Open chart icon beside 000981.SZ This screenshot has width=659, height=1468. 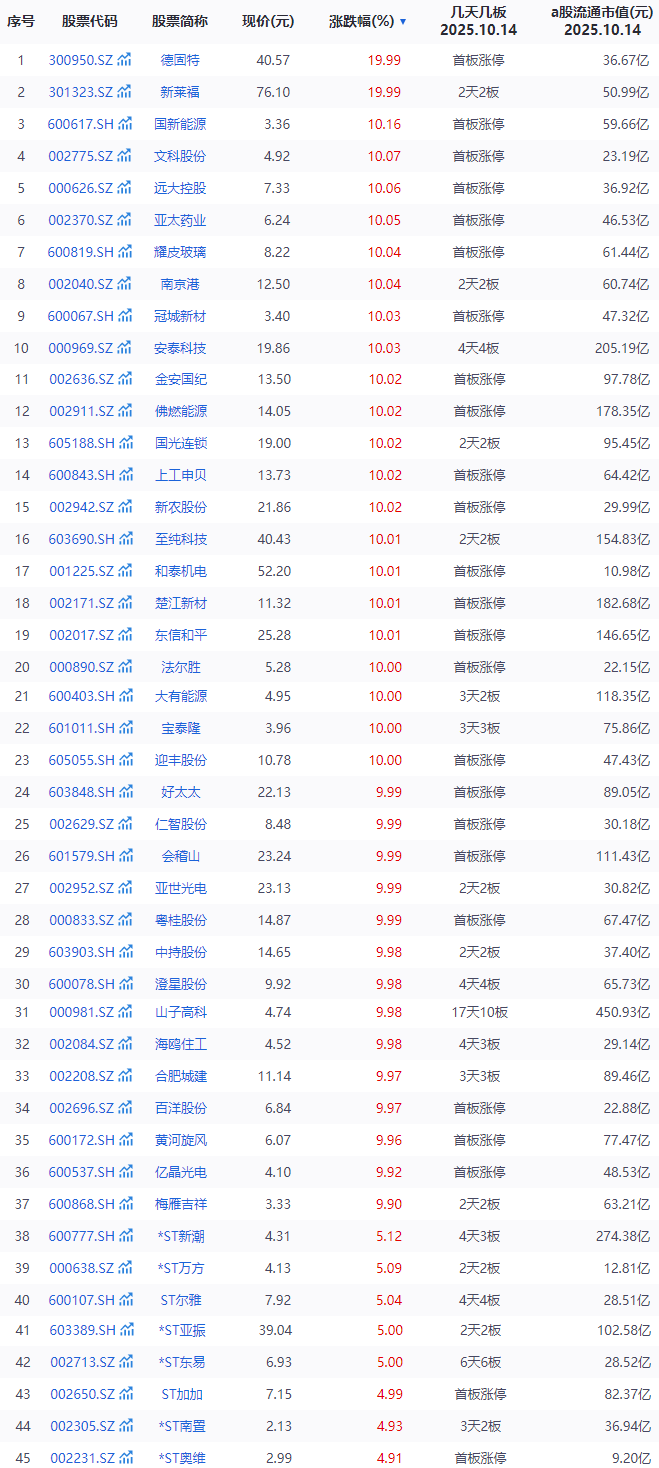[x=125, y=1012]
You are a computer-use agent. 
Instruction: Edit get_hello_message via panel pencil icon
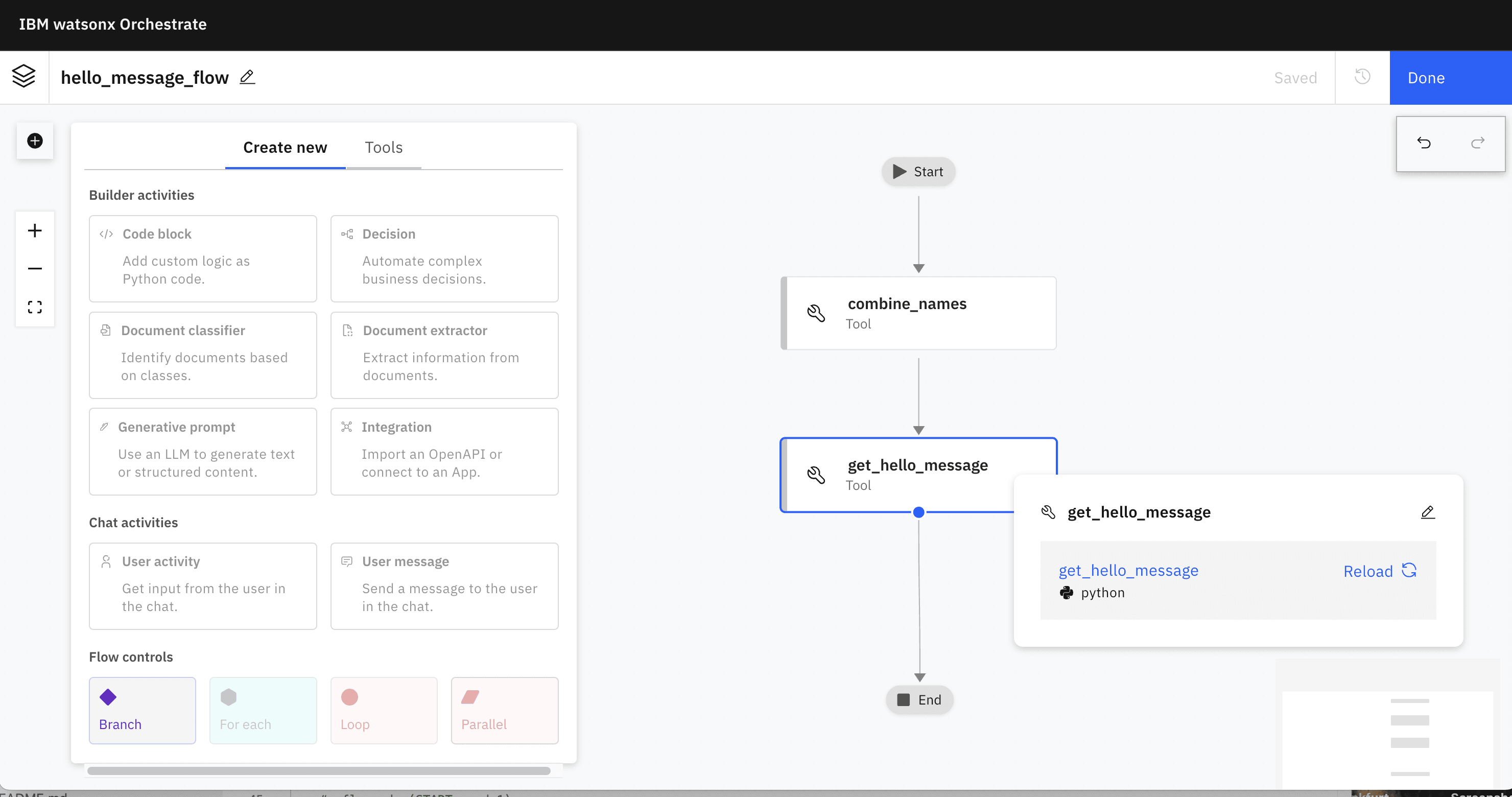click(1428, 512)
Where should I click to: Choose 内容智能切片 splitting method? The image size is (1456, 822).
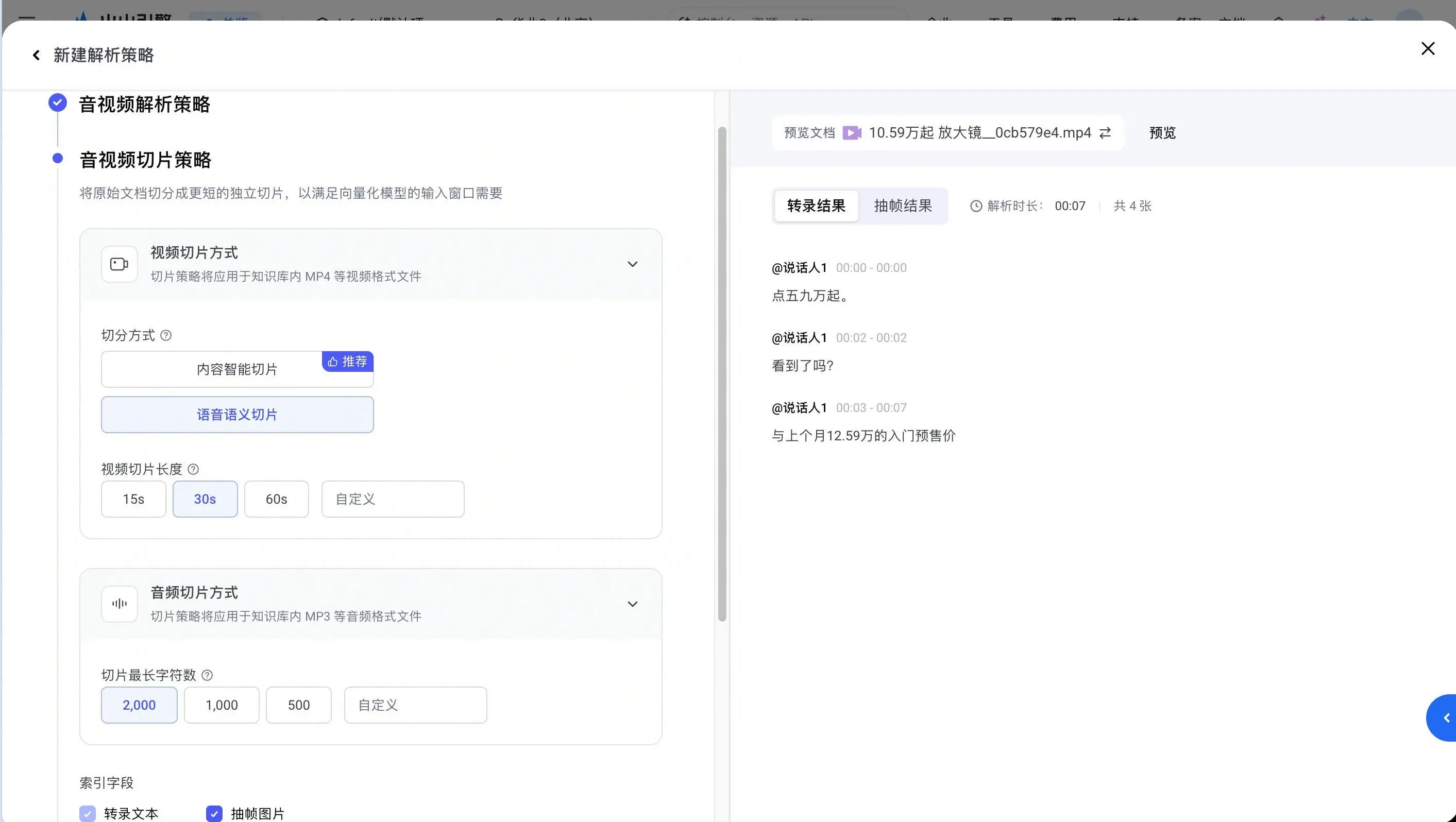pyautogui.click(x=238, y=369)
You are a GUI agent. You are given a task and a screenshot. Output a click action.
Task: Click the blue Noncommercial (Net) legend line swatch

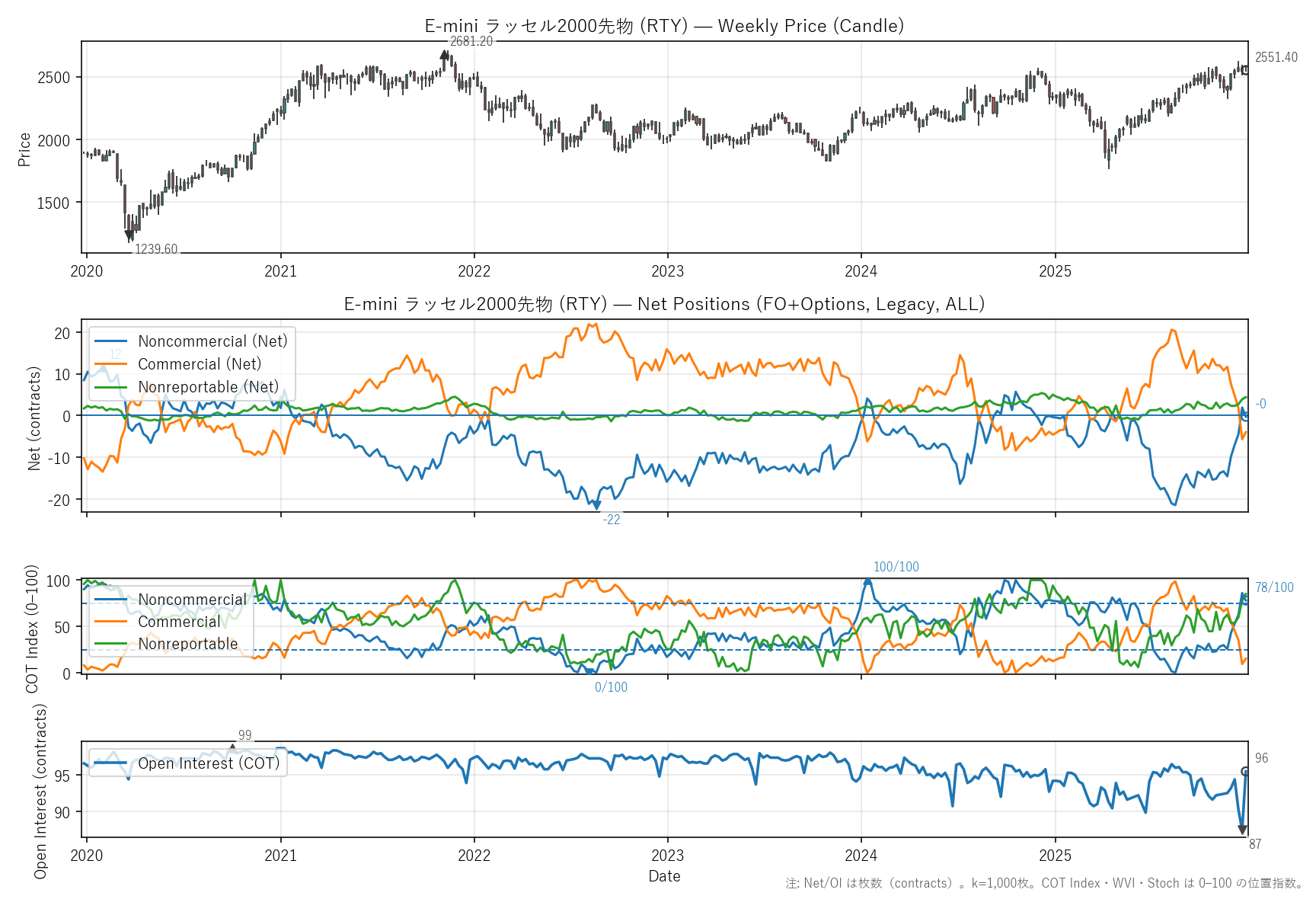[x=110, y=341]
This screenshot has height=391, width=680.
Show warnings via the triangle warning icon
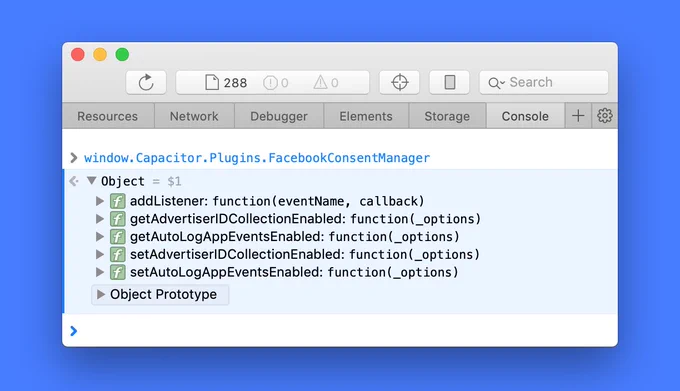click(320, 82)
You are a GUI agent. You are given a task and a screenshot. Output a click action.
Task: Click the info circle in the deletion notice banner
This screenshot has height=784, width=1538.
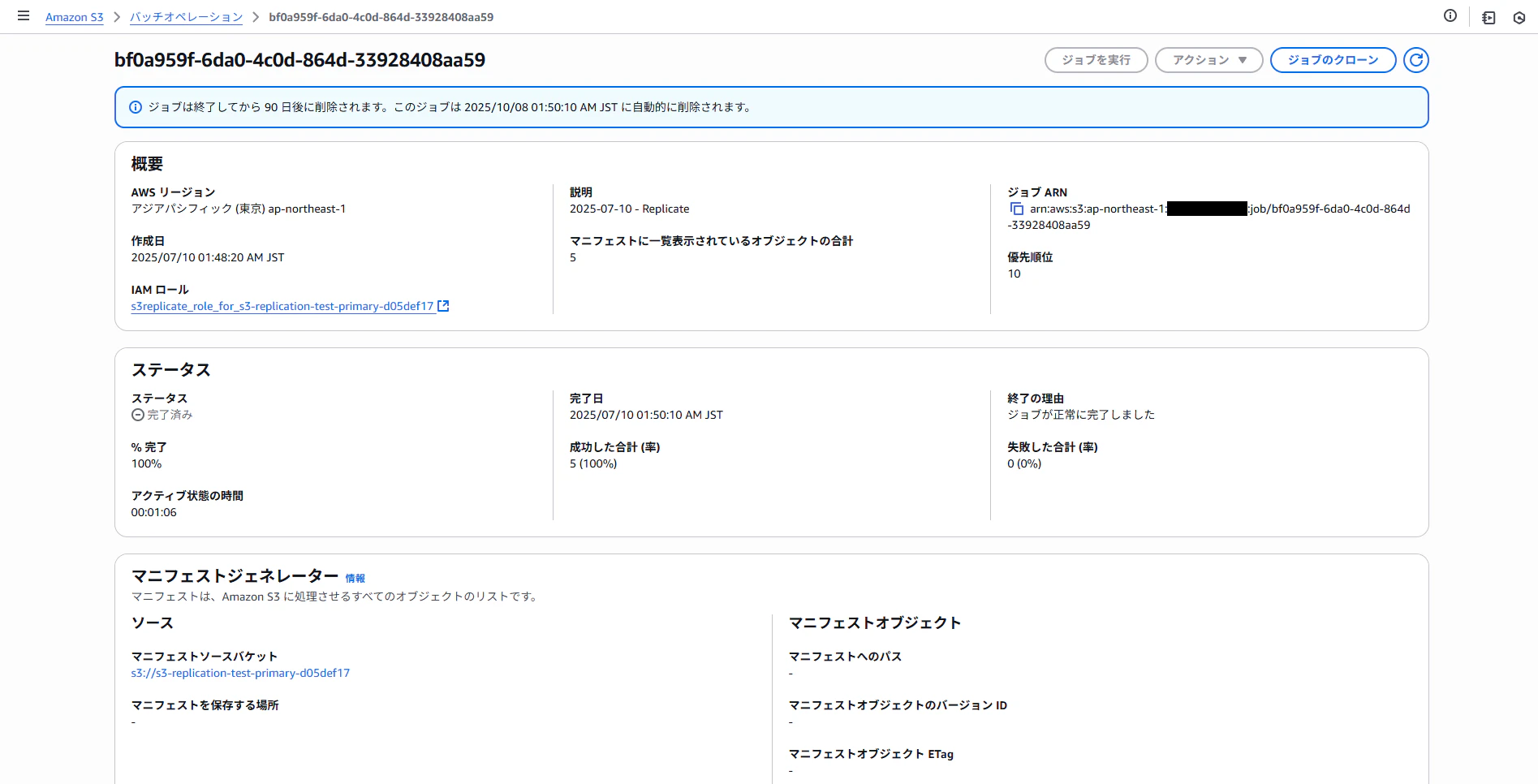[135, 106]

[Direction]
Can you convert the records into a Markdown table with the columns "Row" and "Line"? Include only the lines from the one containing "This screenshot has height=391, width=680." through the end of the records, skip blank lines, and leave out the pictures.

[Solution for this exercise]
| Row | Line |
|---|---|
| 1 | This screenshot has height=391, width=680. |
| 2 | Show warnings via the triangle warning icon |
| 3 | click(320, 82) |
| 4 | You are a GUI agent. You are given a task and a screenshot. Output a click action. |
| 5 | Task: Click the info circle in the deletion notice banner |
| 6 | This screenshot has height=784, width=1538. |
| 7 | [135, 106] |